The comfort women negotiation is not a precondition for the leaders' summit, but it would still be very helpful to successfully arranging one, Yun highlighted.
"From a broader perspective, South Korea is open to hold summit meetings with any country," he added.
Since its launch in April 2014, the bilateral negotiation on compensating South Korean women who were sexually enslaved by the imperial Japanese army during World War II has not make any meaningful headway.
Against this backdrop, Yun's remarks come as diplomatic pressure on the Japanese side to move ahead in the negotiation.
"Compared with the initial stage, there has clearly been some development," Yun said of the negotiations without specifying.
Currently, the negotiations are slightly stalled, but once it overcomes that stage it may gain pace, he noted.

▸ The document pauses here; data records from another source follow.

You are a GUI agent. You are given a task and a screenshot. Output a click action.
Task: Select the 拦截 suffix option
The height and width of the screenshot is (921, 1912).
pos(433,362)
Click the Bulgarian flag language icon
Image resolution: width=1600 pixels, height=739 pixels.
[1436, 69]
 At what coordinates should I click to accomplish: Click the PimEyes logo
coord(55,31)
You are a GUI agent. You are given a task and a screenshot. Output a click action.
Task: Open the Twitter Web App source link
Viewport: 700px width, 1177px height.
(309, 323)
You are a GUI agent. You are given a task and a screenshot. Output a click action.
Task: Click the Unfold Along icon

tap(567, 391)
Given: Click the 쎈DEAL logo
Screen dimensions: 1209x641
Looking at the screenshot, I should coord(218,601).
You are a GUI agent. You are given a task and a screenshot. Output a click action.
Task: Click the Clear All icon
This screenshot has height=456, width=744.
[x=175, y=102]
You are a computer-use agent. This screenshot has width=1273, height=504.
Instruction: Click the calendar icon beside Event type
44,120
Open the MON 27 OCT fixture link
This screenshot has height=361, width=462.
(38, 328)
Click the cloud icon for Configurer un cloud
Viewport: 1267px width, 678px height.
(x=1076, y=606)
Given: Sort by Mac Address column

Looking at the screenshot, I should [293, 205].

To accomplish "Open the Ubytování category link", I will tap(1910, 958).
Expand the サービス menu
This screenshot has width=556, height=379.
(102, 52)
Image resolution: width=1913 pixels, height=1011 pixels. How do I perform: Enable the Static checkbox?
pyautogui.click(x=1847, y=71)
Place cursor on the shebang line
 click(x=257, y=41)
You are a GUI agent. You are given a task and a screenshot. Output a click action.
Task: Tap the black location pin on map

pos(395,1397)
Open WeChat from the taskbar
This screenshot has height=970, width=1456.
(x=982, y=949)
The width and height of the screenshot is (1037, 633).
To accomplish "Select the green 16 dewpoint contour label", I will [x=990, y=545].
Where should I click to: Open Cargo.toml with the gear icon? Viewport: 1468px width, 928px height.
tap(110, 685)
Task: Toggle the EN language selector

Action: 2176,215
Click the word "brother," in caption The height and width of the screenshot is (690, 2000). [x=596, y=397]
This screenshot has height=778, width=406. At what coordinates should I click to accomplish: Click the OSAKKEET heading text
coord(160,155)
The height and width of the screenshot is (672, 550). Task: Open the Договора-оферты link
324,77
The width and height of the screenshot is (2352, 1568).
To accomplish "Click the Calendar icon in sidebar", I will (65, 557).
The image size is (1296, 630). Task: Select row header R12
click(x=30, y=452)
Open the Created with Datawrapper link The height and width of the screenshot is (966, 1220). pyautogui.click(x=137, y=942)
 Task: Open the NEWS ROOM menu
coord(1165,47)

Touching on North Korea's prospective launch of a long-range missile, Yun said that "no signs of imminence have been shown."
Still, the North's willingness for a launch looks unwavering as leader Kim Jong-un and some nuclear experts have vowed, he said.
If the North goes ahead with the launch, it will be followed by "additional important measures" on the basis of resolutions by the United Nations' Security Council, the foreign minister noted, adding that "countries with like minds are already discussing the content, timing and scope of" the measures.
Countermeasures on such North Korean provocations will also be the focus of discussion when President Park Geun-hye holds a summit meeting with U.S. President Barack Obama on Oct. 16 in Washington.